== EXERCISE DESCRIPTION ==
Pick up the report on the Pakistan floods from its last sentence and keep writing it.

== SELECTED EXCERPT ==
>> start
26 Aug 2010

No respite from Pakistan floods one month on

One month after floods brought devastation to Pakistan, with 1,500 deaths and 17 million people affected, Save the Children updates Channel 4 News from southern Punjab province.

Pakistan floods

After spending three weeks in the cold mountainous environment of the Swat valley, I arrived in the hot and humid climate of Multan to work alongside Save the Children teams working in the worst affected districts of Muzaffargarh, Rajanpur and Dera Ghazi Khan.

The floods arrived here a week after the showers began in late July. There were reports of nearly 300,000 people displaced overnight.There was also news of entire villages on the highways and in government schools of Muzaffargarh and Multan.

However, none of the reports came close to the reality on ground.

Destruction in Muzaffargarh
The sight of makeshift shelters and tents begins at the border of Muzaffargarh and Multan districts. Long lines of men, women and children are found stranded on both sides of the busy traffic. Besides those displaced from remote areas, people of nearby villages are also found on the highway; their dilapidated homes visible a few metres away. It is mind-boggling to consider the populations affected by the floods.

For example, the district of Muzaffargarh has four tehsils [administrative areas] out of which two, Muzaffargarh and Kot Addo, are completely under water. The tehsil of Kot Addo alone has 28 union councils and each union council has more than 4,000 people. Thus, the lives of approximately 112,000 men, women and children have been disrupted in Kot Addo alone.

These vast numbers of people do not have food, shelter, clothing, access to health care and have completely lost their livelihoods due to the floods.

They will certainly require assistance in the coming months, if not years, to not only resettle and establish their lives but also to rejuvenate their income generating activities.

Relief to Brahimwala
Save the Children is the first humanitarian organisation that has provided food rations comprising of wheat, lentils, cooking oil, micronutrient biscuits as well as tents, jerry cans, water buckets and blankets to people who have lost their homes in district Muzaffargarh.
>> end
== DATA EXCERPT ==
>> start
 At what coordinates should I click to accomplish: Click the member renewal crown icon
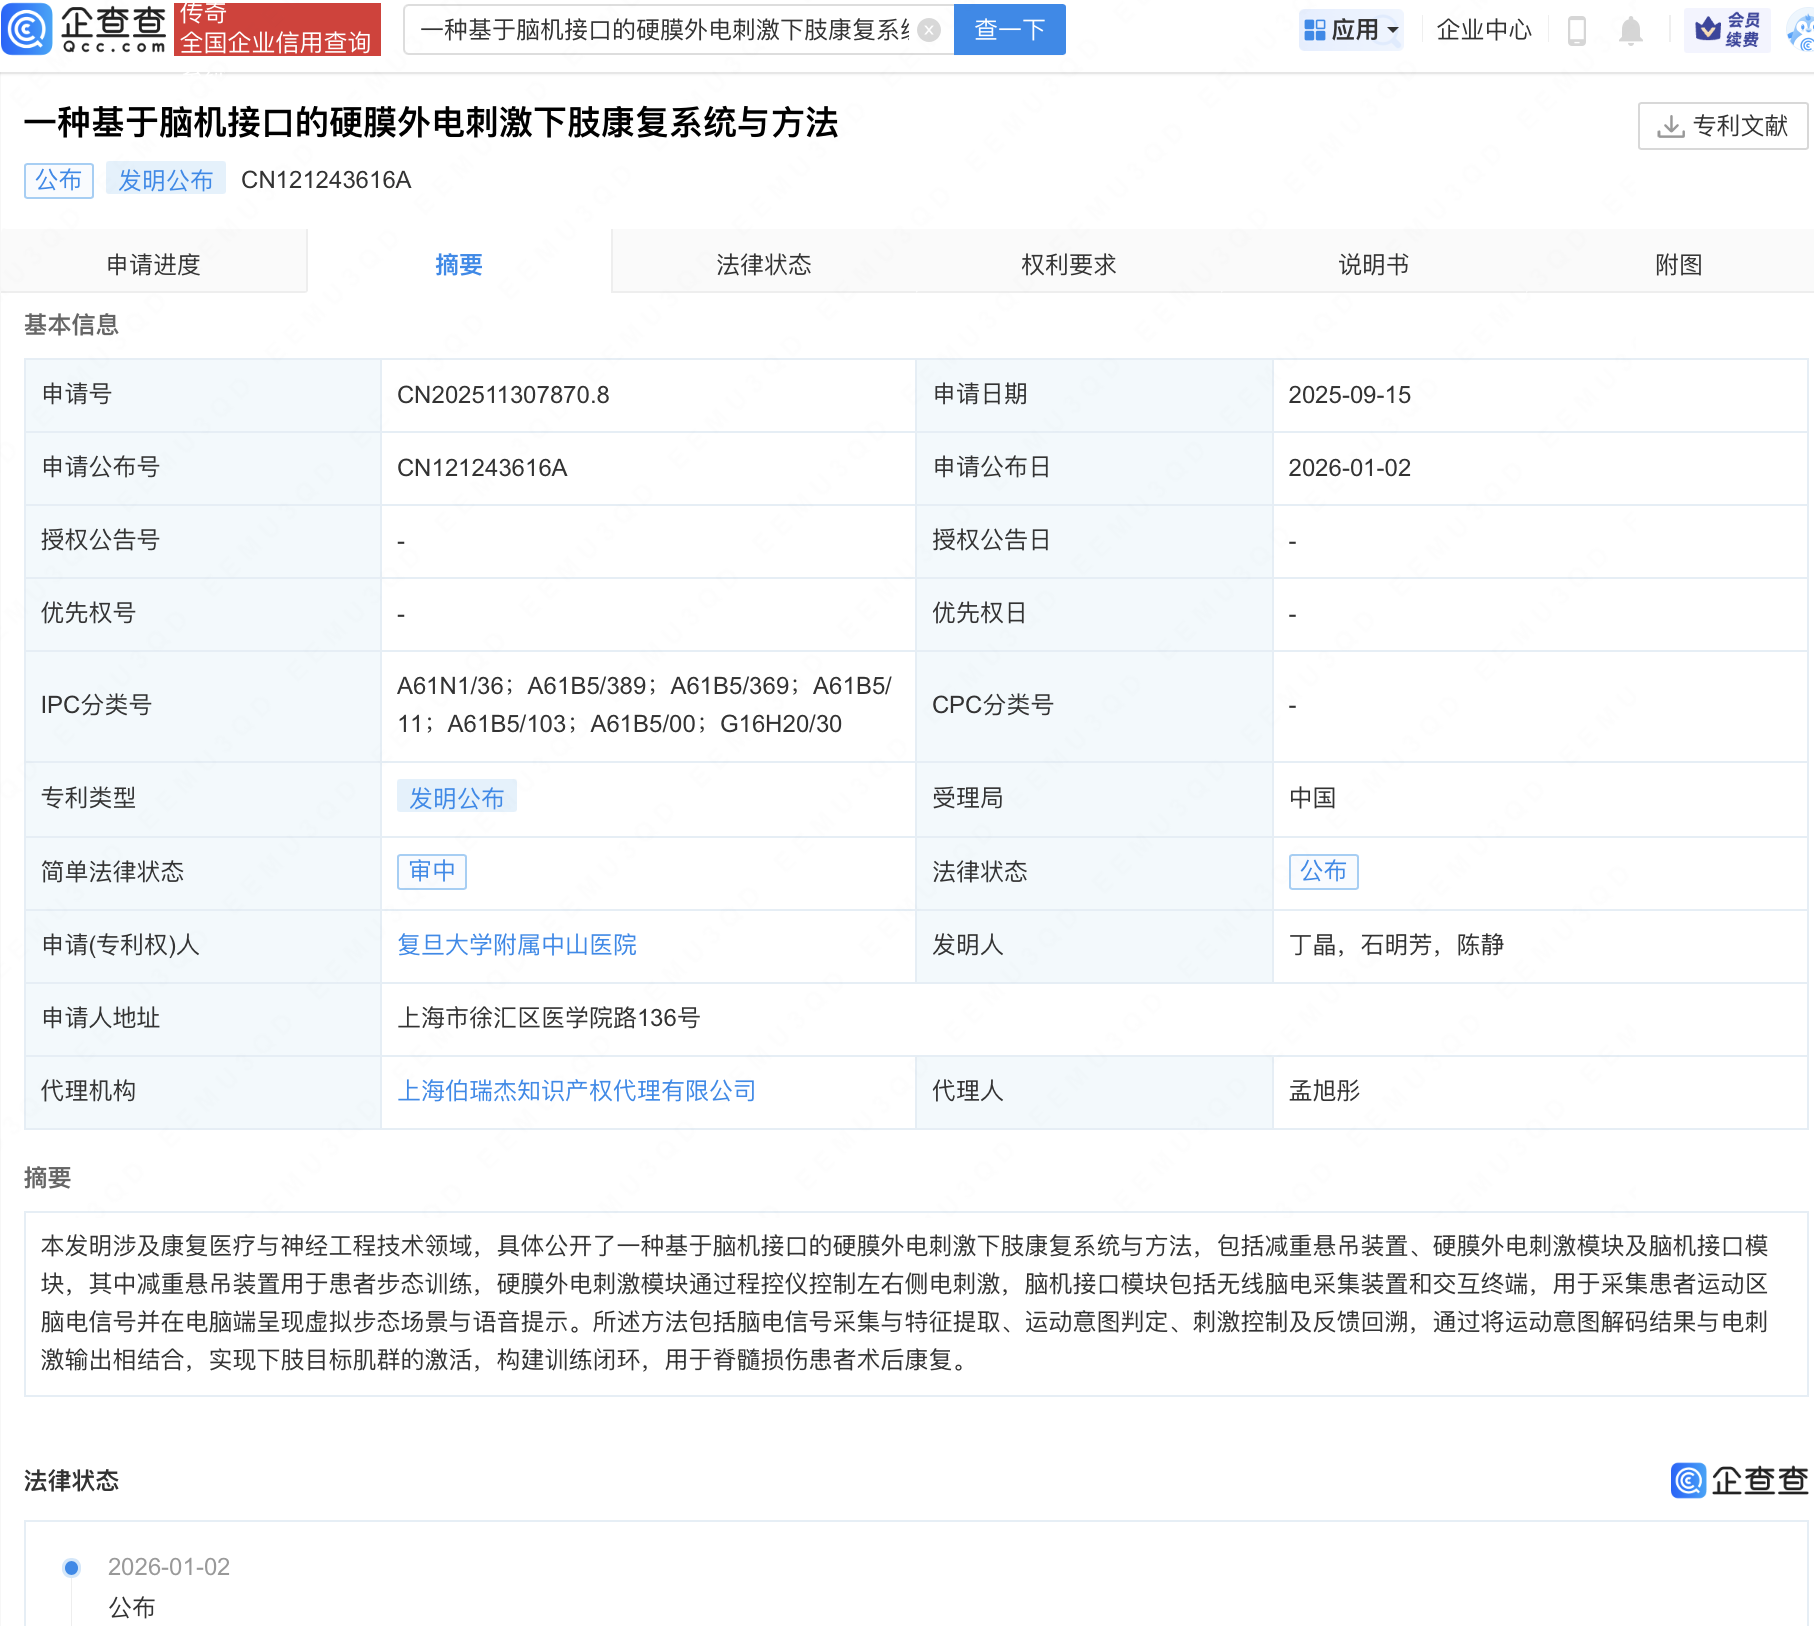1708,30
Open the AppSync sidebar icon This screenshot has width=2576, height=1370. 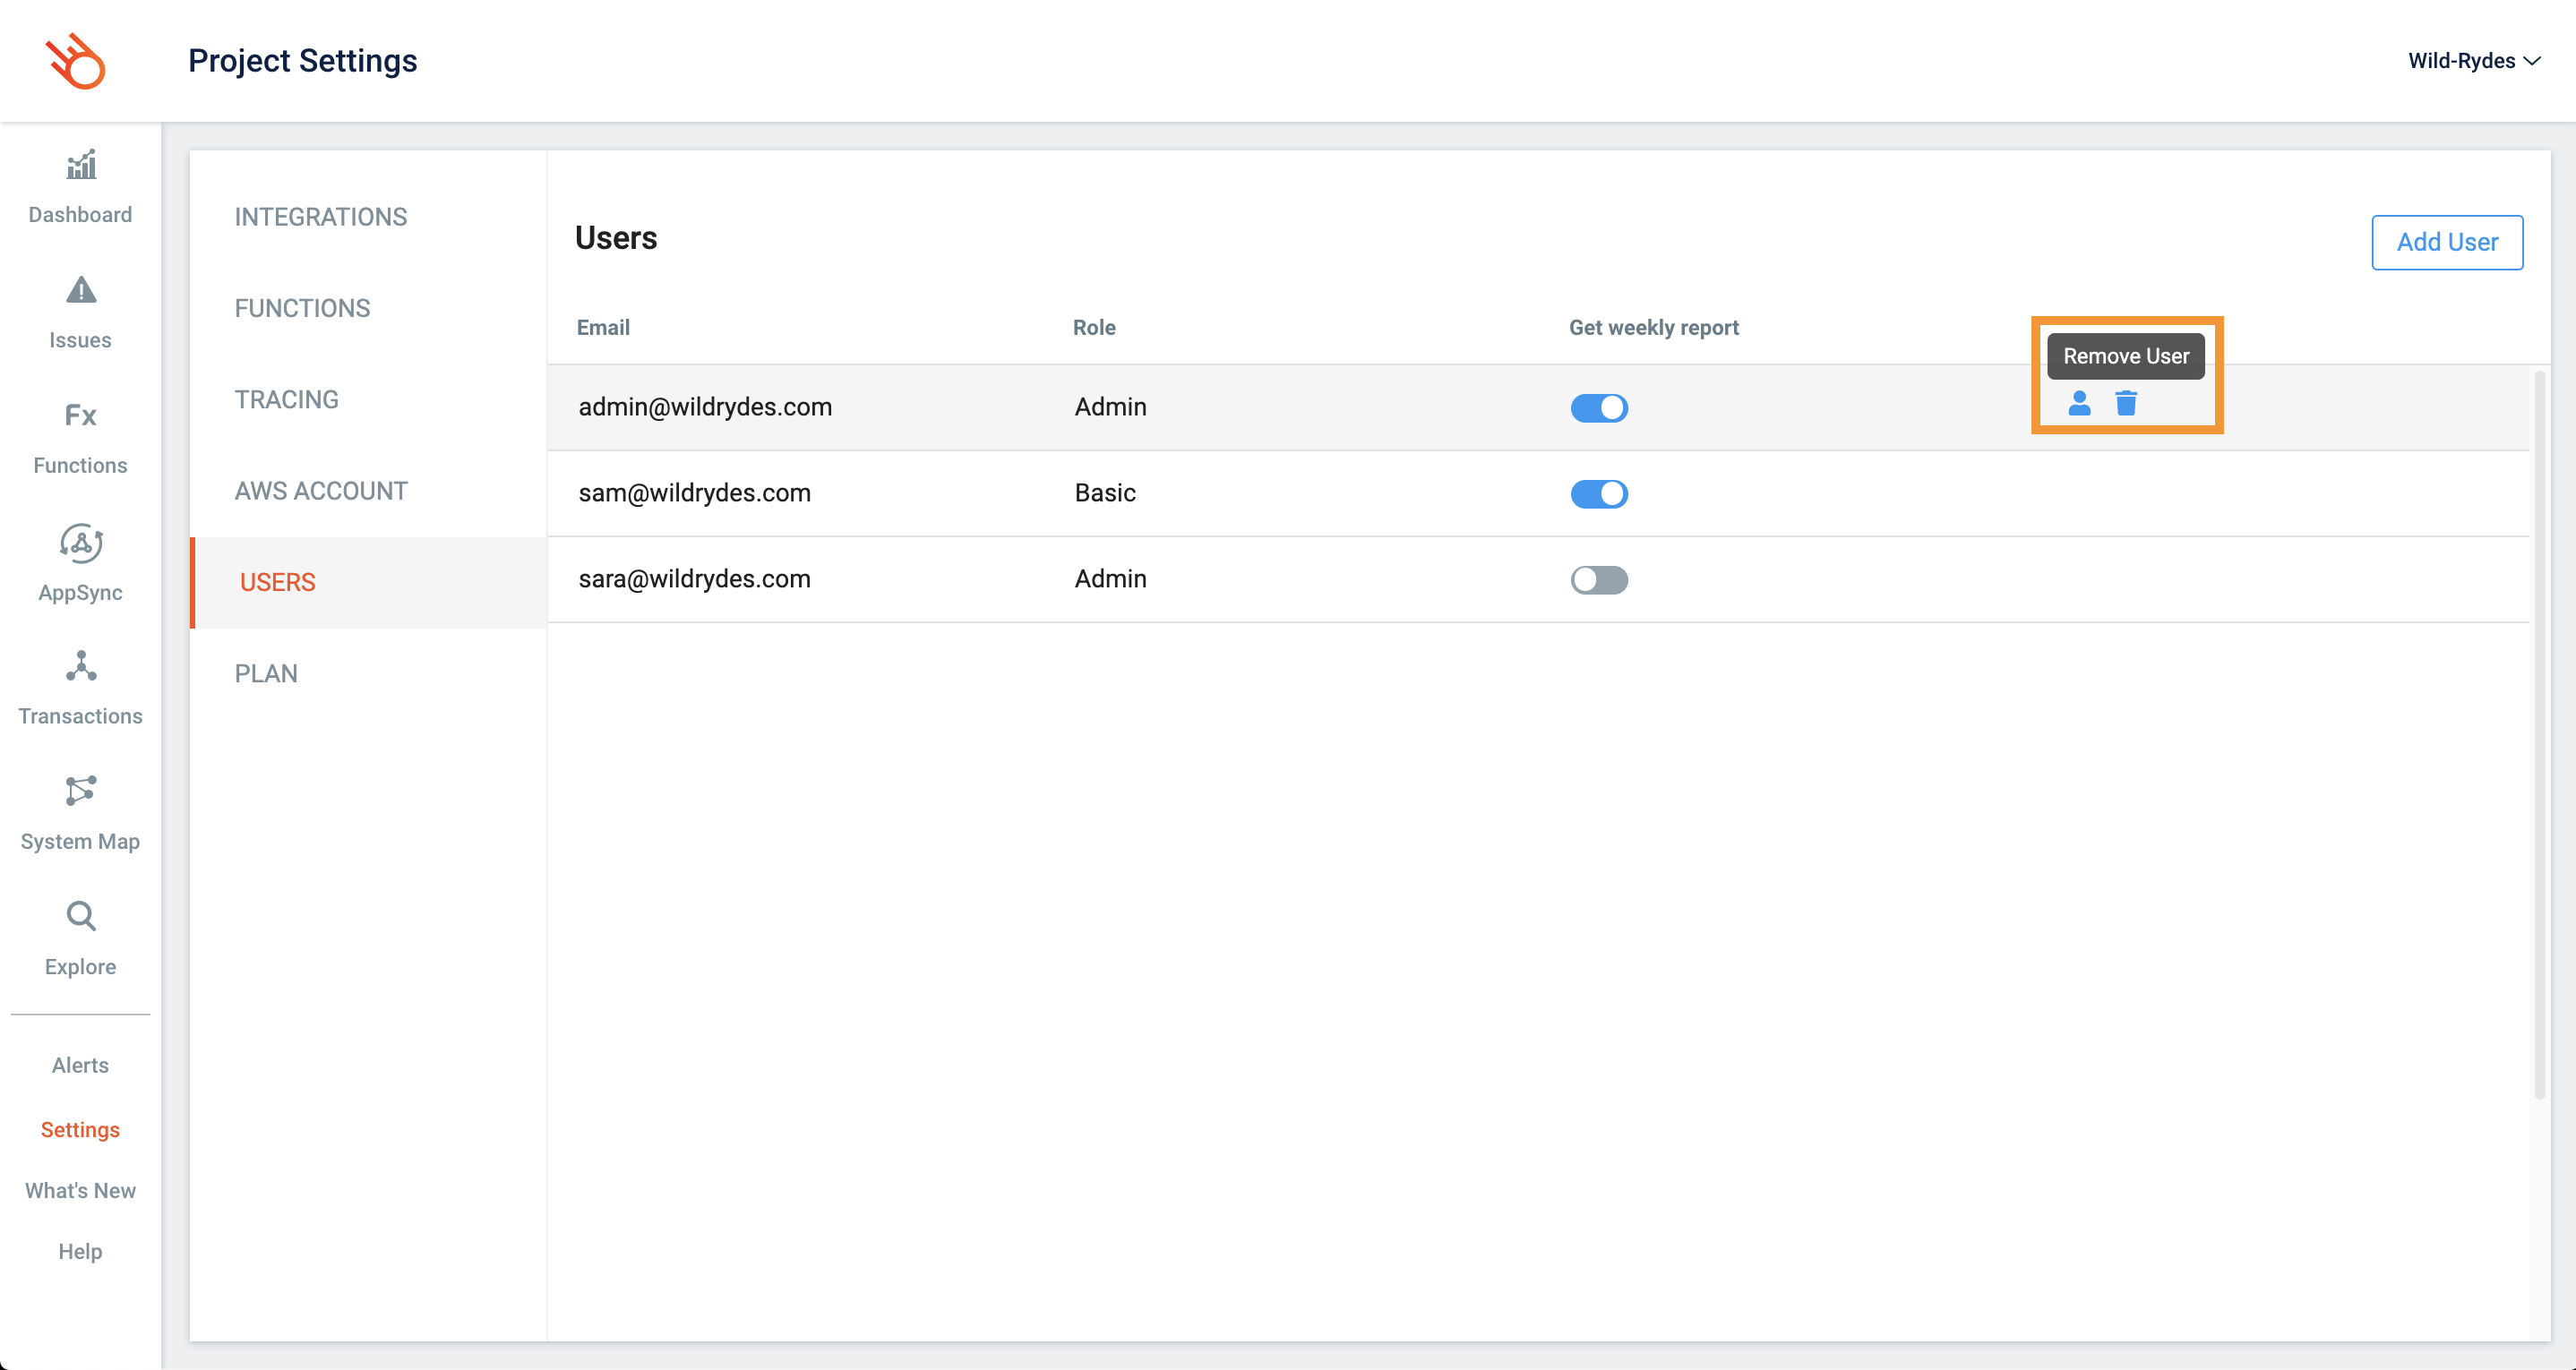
>> end
== TASK RESULT ==
During one such distribution to the village of Brahimwala, I learned how the villagers had departed from their homes in haste to reach safe ground 25 kilometres (15 miles) away in the city of Muzaffargarh.

They were no registration points or information centres available for the displaced to receive aid. They spent many days under the open sun before finding temporary shelters on open ground, roads and rapidly set up camps. Food and drinking water distribution was irregular and chaos erupted each time a truck arrived with provisions.

Unfortunately, the urban poor who live in shanty towns of Muzaffargarh and Multan had joined the displaced and fought to grab whatever donations they could lay their hands on.

In the village of Sandewala, three women were crushed by a mob while chasing a food rations truck. As soon as the waters receded displaced people returned to their homes.

Although, most villages are still submerged with the flood’s deluge of putrid water and mud, families have pitched up tents alongside roads and canals. Water in Brahimwala has withdrawn, demolishing each and every house in the village.

The conditions are appalling but with nowhere else to turn, people are living amidst mud, flies and the remains of their houses squashed on the ground.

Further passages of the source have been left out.